### TASK BRIEF
Reproduce the records below exactly; no pictures.

### STORED DATA
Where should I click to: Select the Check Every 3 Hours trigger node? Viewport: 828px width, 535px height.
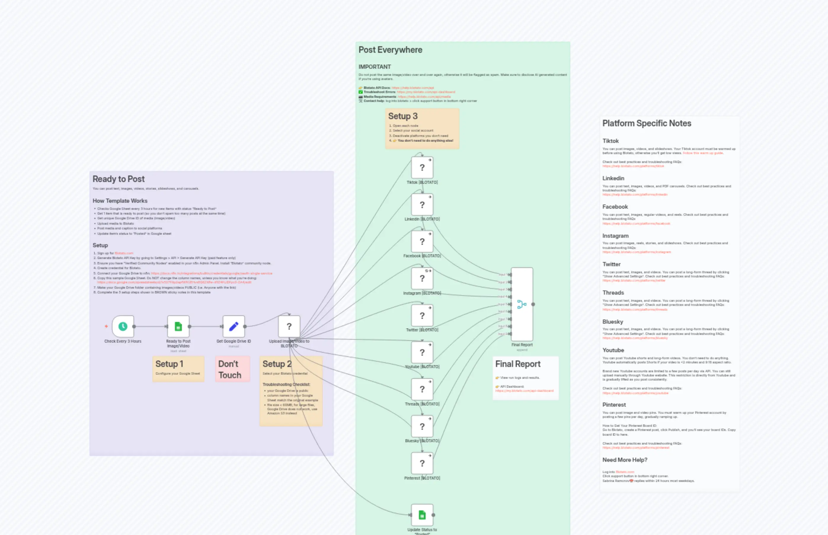[x=123, y=326]
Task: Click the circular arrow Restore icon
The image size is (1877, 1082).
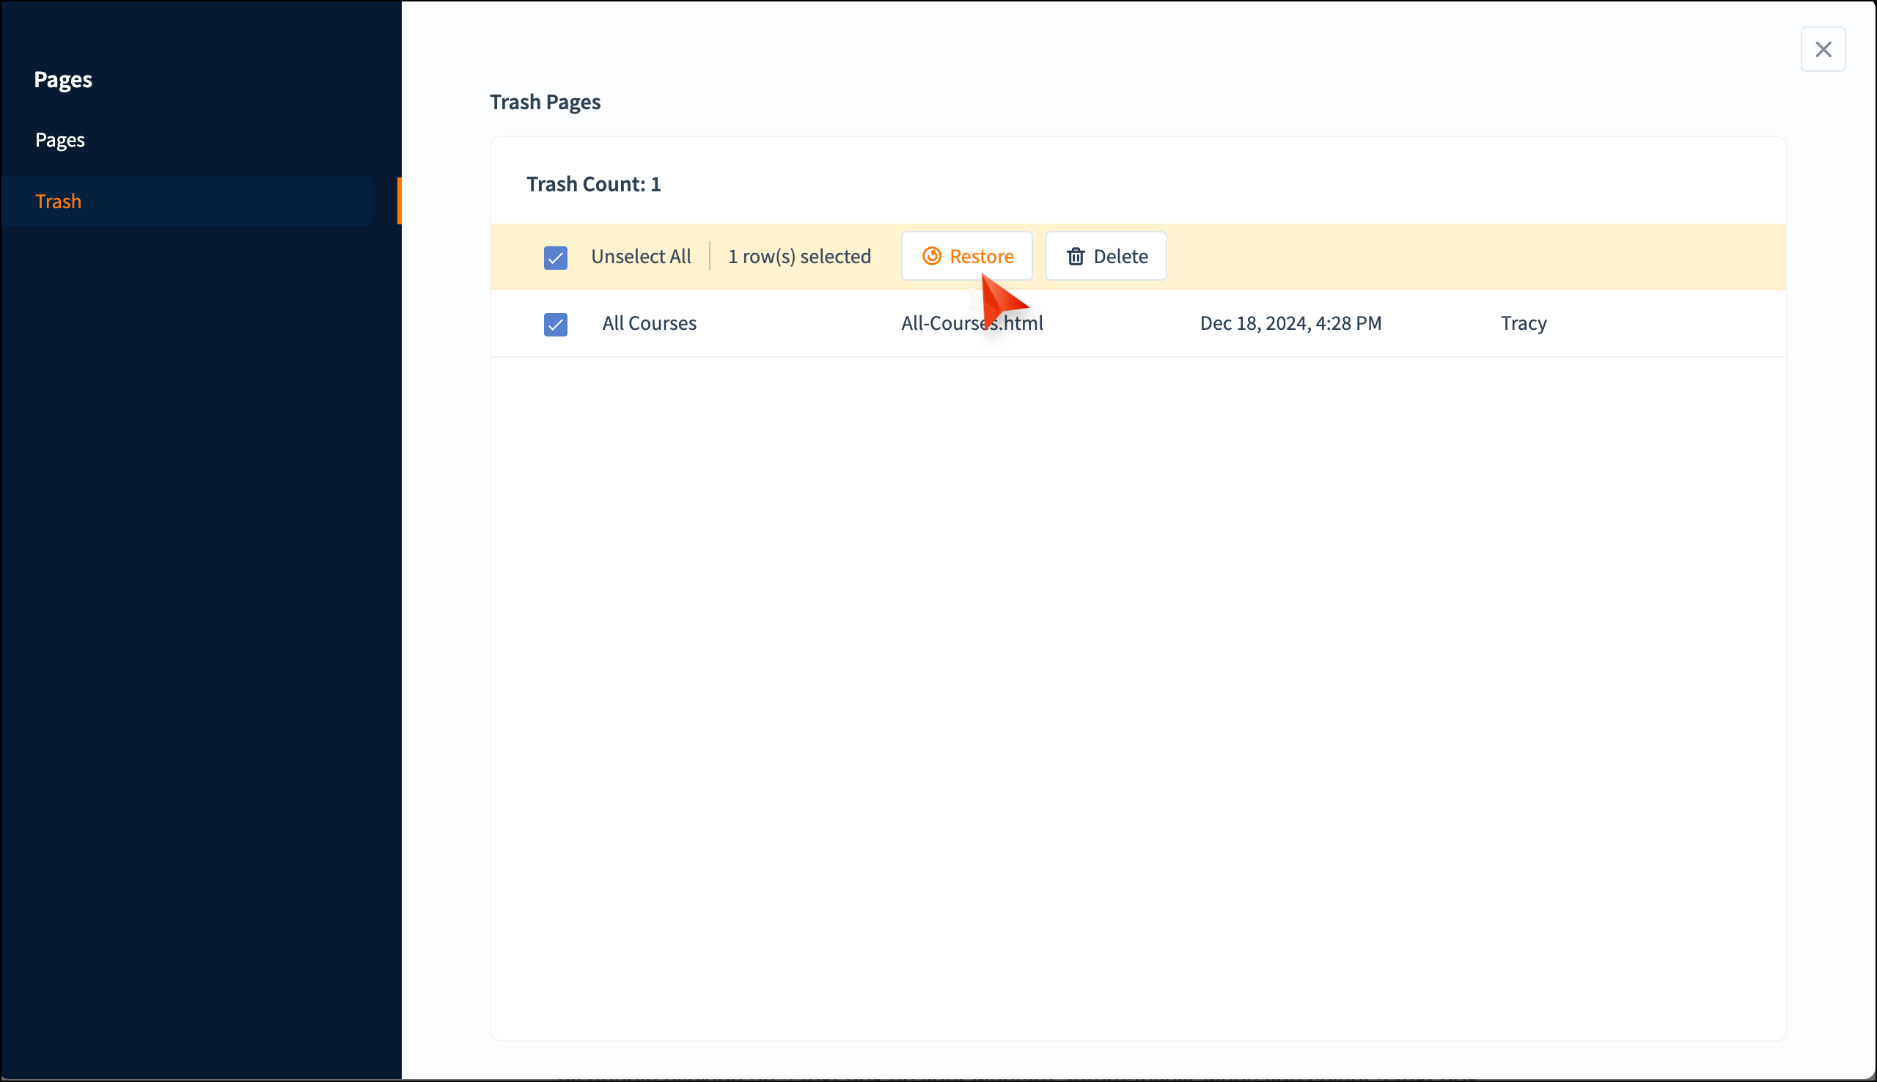Action: [931, 256]
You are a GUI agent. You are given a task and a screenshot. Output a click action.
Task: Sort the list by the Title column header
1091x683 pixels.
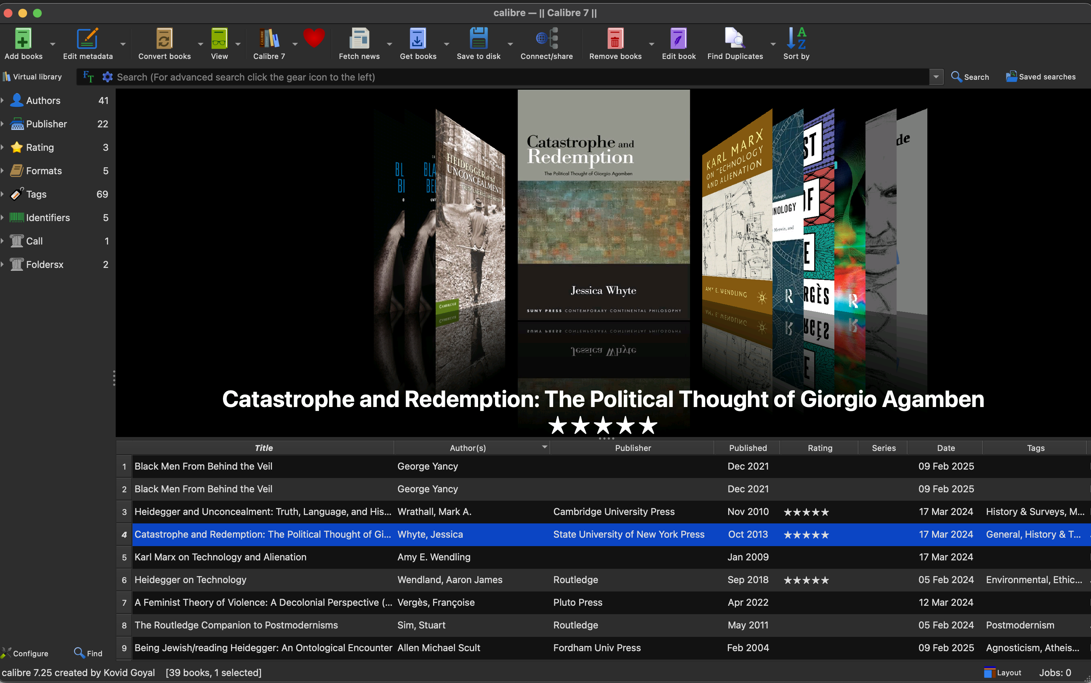point(263,448)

### ANSWER TO THE PROBLEM
Where should I click to: Select the Check Every 3 Hours trigger node? Viewport: 828px width, 535px height.
[x=123, y=326]
Task: Click the circular arrow Restore icon
The image size is (1877, 1082).
Action: [931, 256]
You are a GUI agent. You are given a task and a screenshot. Output a click action.
Task: Sort the list by the Title column header
1091x683 pixels.
point(263,448)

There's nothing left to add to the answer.